There was a lighted candle on the white chest of drawers. The window and the shutters of the room were closed against the glances of the fishermen. On one of the two beds—Hermione's—lay the body of a man dripping with water. The doctor took the candle in his hand, went to this bed and leaned down, then set down the candle at the bedhead and made a brief examination. He found at once that Gaspare had spoken the truth. This man had been dead for some time. Nevertheless, something—he scarcely knew what—kept the doctor there by the bed for some moments before he pronounced his verdict. Never before had he felt so great a reluctance to speak the simple words that would convey a great truth. He fingered his shirt-front uneasily, and stared at the body on the bed and at the wet sheets and pillows.
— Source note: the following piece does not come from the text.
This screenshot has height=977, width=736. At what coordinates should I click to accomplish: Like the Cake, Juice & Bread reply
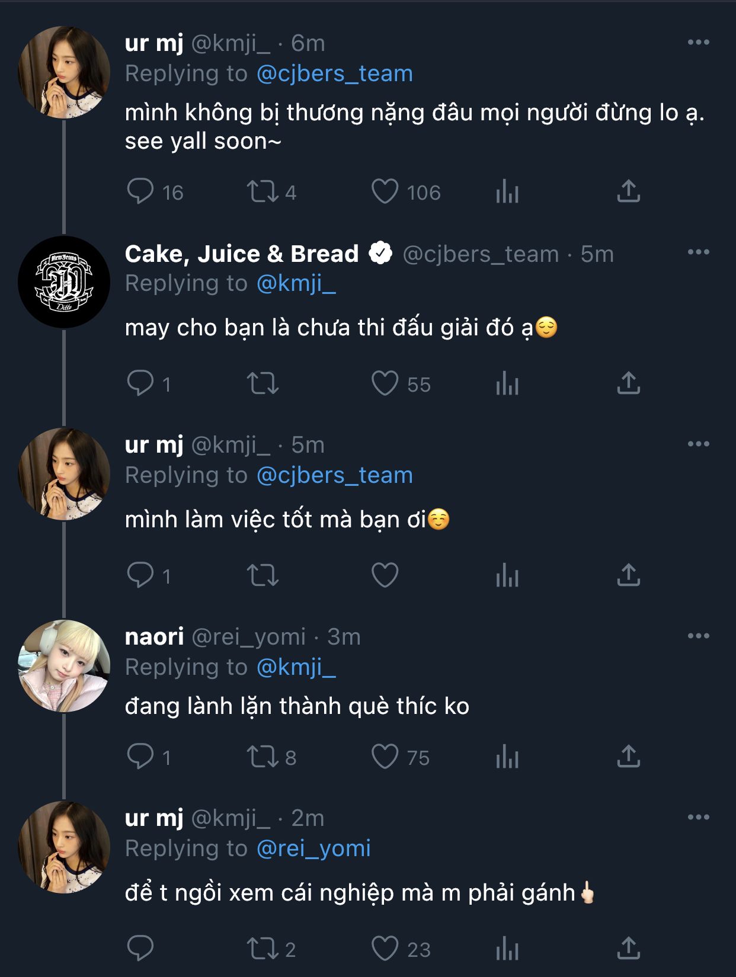pos(385,383)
Meanwhile, Hermione had sat down on a chair near the door that opened into what had been Maurice's dressing-room, and folded her hands in her lap. The doctor did not look towards her, but he felt her presence painfully. Lucrezia's cries had died away, and there was complete silence for a brief space of time.

The body on the bed was swollen, but not very much, the face was sodden, the hair plastered to the head, and on the left temple there was a large wound, evidently, as the doctor had seen, caused by the forehead striking violently against a hard, resisting substance. It was not the sea alone which had killed this man. It was the sea and the rock in the sea. He had fallen, been stunned and then drowned. The doctor knew the place where he had been found. The explanation of the tragedy was very simple—very simple.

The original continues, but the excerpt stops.